(Records excerpted from a collection)
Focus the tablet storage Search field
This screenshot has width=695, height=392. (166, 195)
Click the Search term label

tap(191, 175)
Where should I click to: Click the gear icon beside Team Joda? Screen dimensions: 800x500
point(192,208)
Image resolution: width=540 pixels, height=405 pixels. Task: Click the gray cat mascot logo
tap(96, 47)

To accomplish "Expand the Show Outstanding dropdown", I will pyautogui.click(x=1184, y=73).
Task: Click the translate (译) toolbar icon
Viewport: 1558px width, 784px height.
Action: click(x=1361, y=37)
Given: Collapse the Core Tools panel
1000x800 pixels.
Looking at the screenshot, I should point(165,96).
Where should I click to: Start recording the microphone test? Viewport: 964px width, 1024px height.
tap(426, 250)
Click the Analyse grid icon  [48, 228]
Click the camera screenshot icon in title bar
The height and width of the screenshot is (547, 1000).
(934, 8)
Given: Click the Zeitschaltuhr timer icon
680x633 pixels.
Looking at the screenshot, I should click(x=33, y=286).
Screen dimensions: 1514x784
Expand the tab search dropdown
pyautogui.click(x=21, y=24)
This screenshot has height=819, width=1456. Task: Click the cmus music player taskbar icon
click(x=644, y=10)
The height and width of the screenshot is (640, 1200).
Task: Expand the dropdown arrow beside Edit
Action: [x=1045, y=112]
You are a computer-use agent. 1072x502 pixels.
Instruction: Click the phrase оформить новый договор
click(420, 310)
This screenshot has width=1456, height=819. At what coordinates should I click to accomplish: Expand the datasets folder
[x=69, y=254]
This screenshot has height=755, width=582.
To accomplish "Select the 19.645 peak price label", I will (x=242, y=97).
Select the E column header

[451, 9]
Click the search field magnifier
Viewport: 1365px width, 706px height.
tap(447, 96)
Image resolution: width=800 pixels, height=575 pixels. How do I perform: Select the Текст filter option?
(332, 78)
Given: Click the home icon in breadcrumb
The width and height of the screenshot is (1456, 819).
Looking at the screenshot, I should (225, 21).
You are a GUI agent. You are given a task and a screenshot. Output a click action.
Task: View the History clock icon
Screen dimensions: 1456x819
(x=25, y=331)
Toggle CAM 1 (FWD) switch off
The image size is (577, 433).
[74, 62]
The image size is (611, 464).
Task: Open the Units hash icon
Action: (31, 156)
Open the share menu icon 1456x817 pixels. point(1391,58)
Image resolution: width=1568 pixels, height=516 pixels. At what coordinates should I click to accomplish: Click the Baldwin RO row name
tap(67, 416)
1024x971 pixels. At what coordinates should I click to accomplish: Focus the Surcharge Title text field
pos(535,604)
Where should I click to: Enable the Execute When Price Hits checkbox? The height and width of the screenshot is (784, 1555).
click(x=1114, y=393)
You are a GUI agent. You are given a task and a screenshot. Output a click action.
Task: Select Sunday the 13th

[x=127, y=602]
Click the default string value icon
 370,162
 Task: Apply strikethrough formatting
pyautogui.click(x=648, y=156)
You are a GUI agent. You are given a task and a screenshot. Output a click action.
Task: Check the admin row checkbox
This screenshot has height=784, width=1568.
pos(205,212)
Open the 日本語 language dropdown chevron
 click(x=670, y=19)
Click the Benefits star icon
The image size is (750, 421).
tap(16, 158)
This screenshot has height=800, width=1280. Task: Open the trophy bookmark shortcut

> Problem description
Change each "Image resolution" in the lines above to "Screen resolution" and reproduce all the lines with nothing else altered.

> Complete response
Focus the tablet storage Search field
This screenshot has width=695, height=392. (166, 195)
Click the Search term label

tap(191, 175)
Where should I click to: Click the gear icon beside Team Joda? Screen dimensions: 800x500
point(192,208)
Screen resolution: width=540 pixels, height=405 pixels. Task: Click the gray cat mascot logo
tap(96, 47)

To accomplish "Expand the Show Outstanding dropdown", I will pyautogui.click(x=1184, y=73).
Task: Click the translate (译) toolbar icon
Viewport: 1558px width, 784px height.
Action: click(x=1361, y=37)
Given: Collapse the Core Tools panel
1000x800 pixels.
Looking at the screenshot, I should point(165,96).
Where should I click to: Start recording the microphone test? Viewport: 964px width, 1024px height.
tap(426, 250)
Click the Analyse grid icon  [48, 228]
Click the camera screenshot icon in title bar
The height and width of the screenshot is (547, 1000).
(934, 8)
Given: Click the Zeitschaltuhr timer icon
680x633 pixels.
Looking at the screenshot, I should click(x=33, y=286).
Screen dimensions: 1514x784
Expand the tab search dropdown
pyautogui.click(x=21, y=24)
This screenshot has height=819, width=1456. Task: Click the cmus music player taskbar icon
click(x=644, y=10)
The height and width of the screenshot is (640, 1200).
Task: Expand the dropdown arrow beside Edit
Action: [x=1045, y=112]
You are a computer-use agent. 1072x502 pixels.
Instruction: Click the phrase оформить новый договор
click(420, 310)
This screenshot has width=1456, height=819. At what coordinates should I click to accomplish: Expand the datasets folder
[x=69, y=254]
This screenshot has height=755, width=582.
To accomplish "Select the 19.645 peak price label", I will (x=242, y=97).
Select the E column header

[451, 9]
Click the search field magnifier
Viewport: 1365px width, 706px height.
tap(447, 96)
Screen resolution: width=800 pixels, height=575 pixels. How do I perform: Select the Текст filter option?
(332, 78)
Given: Click the home icon in breadcrumb
The width and height of the screenshot is (1456, 819).
Looking at the screenshot, I should (225, 21).
You are a GUI agent. You are given a task and a screenshot. Output a click action.
Task: View the History clock icon
Screen dimensions: 1456x819
(x=25, y=331)
Toggle CAM 1 (FWD) switch off
The image size is (577, 433).
[74, 62]
The image size is (611, 464).
Task: Open the Units hash icon
Action: (31, 156)
Open the share menu icon 1456x817 pixels. point(1391,58)
Screen resolution: width=1568 pixels, height=516 pixels. At what coordinates should I click to accomplish: Click the Baldwin RO row name
tap(67, 416)
1024x971 pixels. At what coordinates should I click to accomplish: Focus the Surcharge Title text field
pos(535,604)
Where should I click to: Enable the Execute When Price Hits checkbox? The height and width of the screenshot is (784, 1555).
click(x=1114, y=393)
You are a GUI agent. You are given a task and a screenshot. Output a click action.
Task: Select Sunday the 13th

[x=127, y=602]
Click the default string value icon
 370,162
 Task: Apply strikethrough formatting
pyautogui.click(x=648, y=156)
You are a GUI agent. You are given a task and a screenshot. Output a click action.
Task: Check the admin row checkbox
This screenshot has height=784, width=1568.
pos(205,212)
Open the 日本語 language dropdown chevron
 click(x=670, y=19)
Click the Benefits star icon
The image size is (750, 421).
tap(16, 158)
This screenshot has height=800, width=1280. Task: Open the trophy bookmark shortcut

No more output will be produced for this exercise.